* [Document extract]:
★ ★ ★ ★
Advanced nuclear technologies can propel the world toward our climate goals by providing affordable, zero-carbon electricity and heat; supporting the growth of renewable energy sources; and supplying clean energy for water desalination, hydrogen production, and other processes that will be vital in creating a low-carbon economy.
But a picture is worth a thousand words. Despite the huge impact advanced reactors could have on climate efforts when they start hitting the market in less than a decade, we have few images to help us understand where and how they’ll fit into our communities.
That’s why Third Way partnered with the distinguished sustainable design team in Gensler’s Washington, DC office to visually tell the story of advanced nuclear and put its potential into perspective. These architectural sketches and renderings explain the important roles that advanced reactors will play in a variety of energy systems. And the innovative designs of new reactors allowed us to show nuclear energy integrated into communities like never before.
Advanced nuclear is on the horizon. Now, we have a better sense of what we can look forward to.
We encourage reuse of these images with attribution. You can download them here. Connect with others using the hashtag #NuclearReimagined.
“Remote Arctic Community” scenario:
As mayor of one of the 200 Alaskan communities with no connection to a power grid or natural gas pipeline, you understand how your way of life depends on shipments of fossil fuels to run your generators and heat your buildings. Your town pays dearly for it, too. With electricity prices up to 16 times higher than the U.S. average, energy costs can gobble up half the income of poorer households. You’re probably also worried about what you’d do if fuel supplies run low during a long winter and how many weeks you might have to wait for iced-over shipping routes to reopen before you could restock. Then there’s the health concern posed by dirty diesel fumes, not to mention the climate damages like sea level rise, erosion, and changes in wildlife migration that fossil fuel use is already inflicting in your part of the world.
★ ★ ★ ★
* [Data segment]:
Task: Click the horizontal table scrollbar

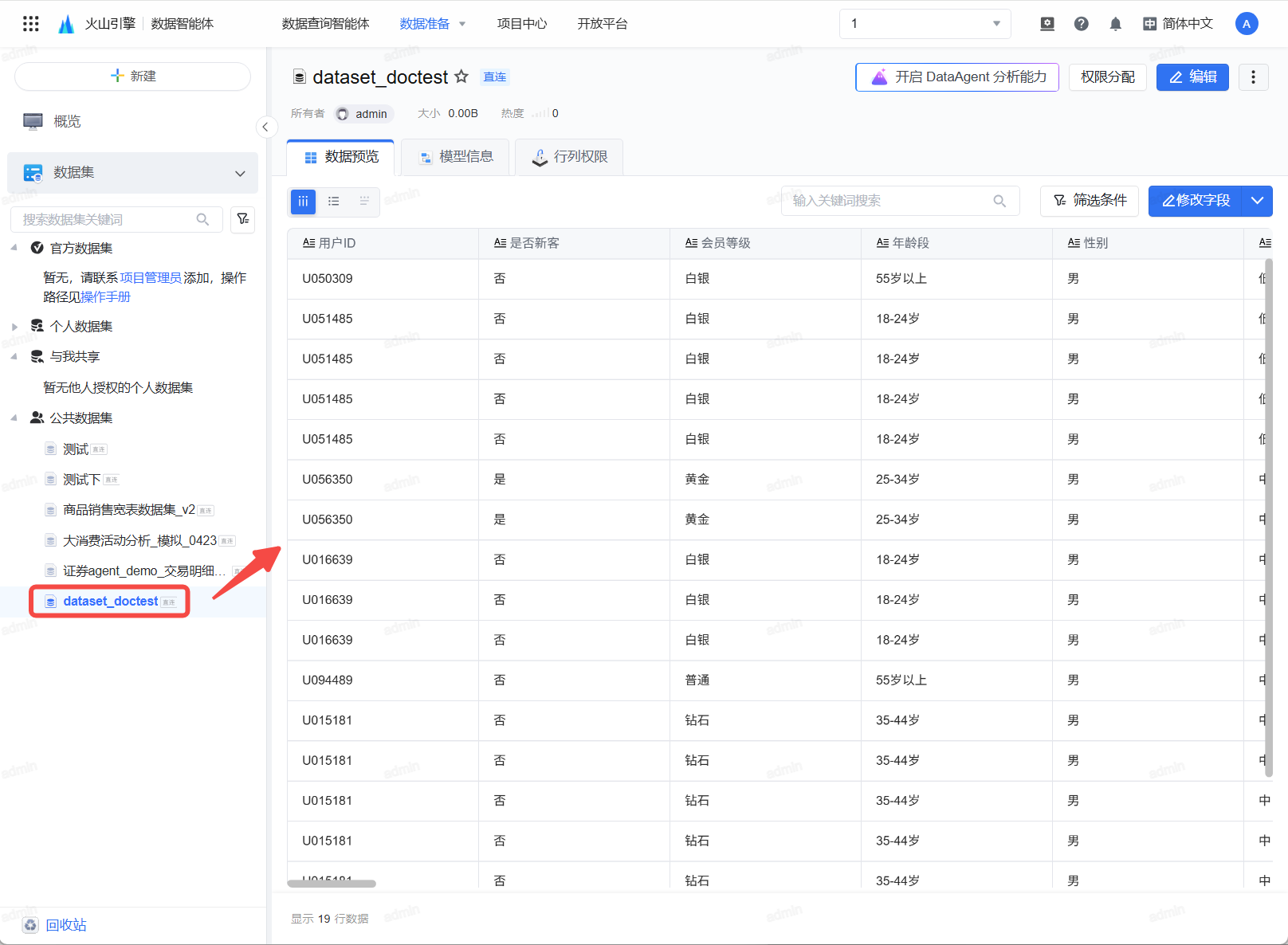Action: pos(332,883)
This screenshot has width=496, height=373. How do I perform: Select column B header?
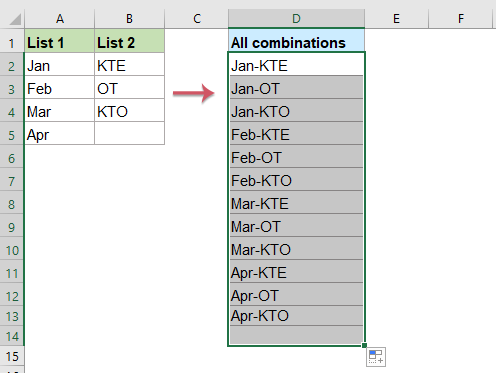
★ ★ ★ ★
* [What you need to do]:
According to the article on advanced nuclear technology, how much higher than the U.S. average can electricity prices be in the off-grid Alaskan communities it describes?

* [Task response]:
Up to 16 times higher.